* [Exercise objective]: Reproduce the lines below exactly, starting at the one containing "Task: Click the 'Hide" and stopping at the final line.

(Collected data)

== Segment start ==

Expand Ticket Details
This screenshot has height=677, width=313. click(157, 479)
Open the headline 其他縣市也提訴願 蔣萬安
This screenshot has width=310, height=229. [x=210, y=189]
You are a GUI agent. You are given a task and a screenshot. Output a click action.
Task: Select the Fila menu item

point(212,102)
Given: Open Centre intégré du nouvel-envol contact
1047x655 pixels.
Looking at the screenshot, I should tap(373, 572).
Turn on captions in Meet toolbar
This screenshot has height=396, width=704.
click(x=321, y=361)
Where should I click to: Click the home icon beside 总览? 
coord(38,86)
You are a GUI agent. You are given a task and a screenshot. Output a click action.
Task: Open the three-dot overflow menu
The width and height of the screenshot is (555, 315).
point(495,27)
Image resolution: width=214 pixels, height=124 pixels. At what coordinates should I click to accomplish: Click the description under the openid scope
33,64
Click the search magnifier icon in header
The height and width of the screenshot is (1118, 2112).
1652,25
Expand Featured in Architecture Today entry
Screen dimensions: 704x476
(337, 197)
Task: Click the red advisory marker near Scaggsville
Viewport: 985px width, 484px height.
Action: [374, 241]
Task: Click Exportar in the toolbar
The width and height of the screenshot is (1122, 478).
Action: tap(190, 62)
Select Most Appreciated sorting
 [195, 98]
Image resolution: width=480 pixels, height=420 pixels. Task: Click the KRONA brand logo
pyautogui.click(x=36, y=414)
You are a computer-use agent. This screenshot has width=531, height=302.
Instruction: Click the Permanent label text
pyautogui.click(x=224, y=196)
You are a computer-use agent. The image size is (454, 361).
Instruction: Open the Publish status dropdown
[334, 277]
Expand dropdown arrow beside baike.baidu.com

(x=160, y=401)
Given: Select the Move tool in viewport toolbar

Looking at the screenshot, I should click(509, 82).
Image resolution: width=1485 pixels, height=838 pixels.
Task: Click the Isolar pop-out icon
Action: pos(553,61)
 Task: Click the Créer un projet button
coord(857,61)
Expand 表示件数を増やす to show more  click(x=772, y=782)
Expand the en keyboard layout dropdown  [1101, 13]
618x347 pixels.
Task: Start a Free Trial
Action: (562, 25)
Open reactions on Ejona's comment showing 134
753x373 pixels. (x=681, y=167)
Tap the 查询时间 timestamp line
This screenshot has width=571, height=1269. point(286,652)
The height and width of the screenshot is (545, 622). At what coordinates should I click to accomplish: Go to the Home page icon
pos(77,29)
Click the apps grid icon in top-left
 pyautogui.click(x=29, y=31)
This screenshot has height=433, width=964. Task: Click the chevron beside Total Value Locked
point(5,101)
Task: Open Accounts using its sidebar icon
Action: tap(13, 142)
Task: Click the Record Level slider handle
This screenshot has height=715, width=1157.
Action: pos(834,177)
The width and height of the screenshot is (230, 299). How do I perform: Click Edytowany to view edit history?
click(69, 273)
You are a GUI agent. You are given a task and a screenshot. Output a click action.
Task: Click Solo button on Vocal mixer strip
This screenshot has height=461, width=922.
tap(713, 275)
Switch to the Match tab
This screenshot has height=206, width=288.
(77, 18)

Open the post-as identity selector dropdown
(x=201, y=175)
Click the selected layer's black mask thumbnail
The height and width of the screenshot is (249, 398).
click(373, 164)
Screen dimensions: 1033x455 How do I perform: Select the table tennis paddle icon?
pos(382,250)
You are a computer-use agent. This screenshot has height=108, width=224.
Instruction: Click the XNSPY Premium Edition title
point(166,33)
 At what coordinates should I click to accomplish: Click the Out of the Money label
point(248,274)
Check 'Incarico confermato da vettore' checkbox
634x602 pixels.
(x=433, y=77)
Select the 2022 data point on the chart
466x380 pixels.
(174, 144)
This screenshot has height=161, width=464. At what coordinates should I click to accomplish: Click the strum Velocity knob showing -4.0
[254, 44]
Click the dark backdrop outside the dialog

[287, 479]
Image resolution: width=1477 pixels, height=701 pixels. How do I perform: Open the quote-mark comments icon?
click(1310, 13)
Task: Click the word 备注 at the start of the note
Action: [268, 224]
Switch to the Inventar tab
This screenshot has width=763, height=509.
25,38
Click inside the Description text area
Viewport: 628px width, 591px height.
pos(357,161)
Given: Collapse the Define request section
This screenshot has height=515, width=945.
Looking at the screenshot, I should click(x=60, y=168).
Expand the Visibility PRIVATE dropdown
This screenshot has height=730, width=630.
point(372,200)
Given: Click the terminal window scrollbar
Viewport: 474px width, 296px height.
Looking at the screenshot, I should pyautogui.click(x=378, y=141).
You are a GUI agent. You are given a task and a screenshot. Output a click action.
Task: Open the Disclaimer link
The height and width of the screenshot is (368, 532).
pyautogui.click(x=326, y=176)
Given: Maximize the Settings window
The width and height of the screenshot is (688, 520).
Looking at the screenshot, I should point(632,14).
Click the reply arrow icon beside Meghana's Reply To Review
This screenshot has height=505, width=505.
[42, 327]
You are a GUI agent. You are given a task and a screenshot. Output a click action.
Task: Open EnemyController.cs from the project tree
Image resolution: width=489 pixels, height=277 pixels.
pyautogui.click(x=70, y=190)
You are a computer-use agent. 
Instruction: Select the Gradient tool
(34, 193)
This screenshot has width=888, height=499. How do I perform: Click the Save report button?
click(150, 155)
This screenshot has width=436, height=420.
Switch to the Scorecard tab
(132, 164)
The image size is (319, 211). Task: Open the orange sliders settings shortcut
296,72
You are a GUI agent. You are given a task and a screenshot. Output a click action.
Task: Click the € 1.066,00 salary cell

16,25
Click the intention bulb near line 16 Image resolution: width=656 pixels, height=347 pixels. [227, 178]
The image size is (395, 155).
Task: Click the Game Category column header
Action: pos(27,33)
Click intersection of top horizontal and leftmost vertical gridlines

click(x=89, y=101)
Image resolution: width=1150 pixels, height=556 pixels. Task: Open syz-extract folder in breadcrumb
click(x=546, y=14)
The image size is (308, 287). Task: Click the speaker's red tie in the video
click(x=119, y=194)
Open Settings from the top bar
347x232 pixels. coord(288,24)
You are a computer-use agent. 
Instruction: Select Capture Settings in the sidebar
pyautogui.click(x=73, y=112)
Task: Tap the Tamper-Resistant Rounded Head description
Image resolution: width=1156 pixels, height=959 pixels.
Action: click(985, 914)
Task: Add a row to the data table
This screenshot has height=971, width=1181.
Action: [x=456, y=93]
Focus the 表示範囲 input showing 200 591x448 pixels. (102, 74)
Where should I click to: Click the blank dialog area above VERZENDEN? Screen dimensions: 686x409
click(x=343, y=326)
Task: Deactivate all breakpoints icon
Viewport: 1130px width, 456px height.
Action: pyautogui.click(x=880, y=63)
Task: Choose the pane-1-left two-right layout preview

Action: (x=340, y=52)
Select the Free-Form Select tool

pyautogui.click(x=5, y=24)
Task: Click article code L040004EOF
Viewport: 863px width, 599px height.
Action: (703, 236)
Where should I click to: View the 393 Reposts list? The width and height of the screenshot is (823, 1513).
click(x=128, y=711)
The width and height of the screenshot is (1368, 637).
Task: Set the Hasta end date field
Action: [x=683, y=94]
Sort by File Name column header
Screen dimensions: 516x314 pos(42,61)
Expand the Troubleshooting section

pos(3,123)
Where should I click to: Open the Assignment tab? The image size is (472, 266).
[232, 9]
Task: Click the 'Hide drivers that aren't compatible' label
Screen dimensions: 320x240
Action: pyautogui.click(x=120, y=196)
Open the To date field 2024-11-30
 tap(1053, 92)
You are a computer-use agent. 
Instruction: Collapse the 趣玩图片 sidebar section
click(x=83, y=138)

== Segment end ==

* [Response to the task]:
Task: Click the 'Hide drivers that aren't compatible' label
Screen dimensions: 320x240
Action: pyautogui.click(x=120, y=196)
Open the To date field 2024-11-30
 tap(1053, 92)
You are a computer-use agent. 
Instruction: Collapse the 趣玩图片 sidebar section
click(x=83, y=138)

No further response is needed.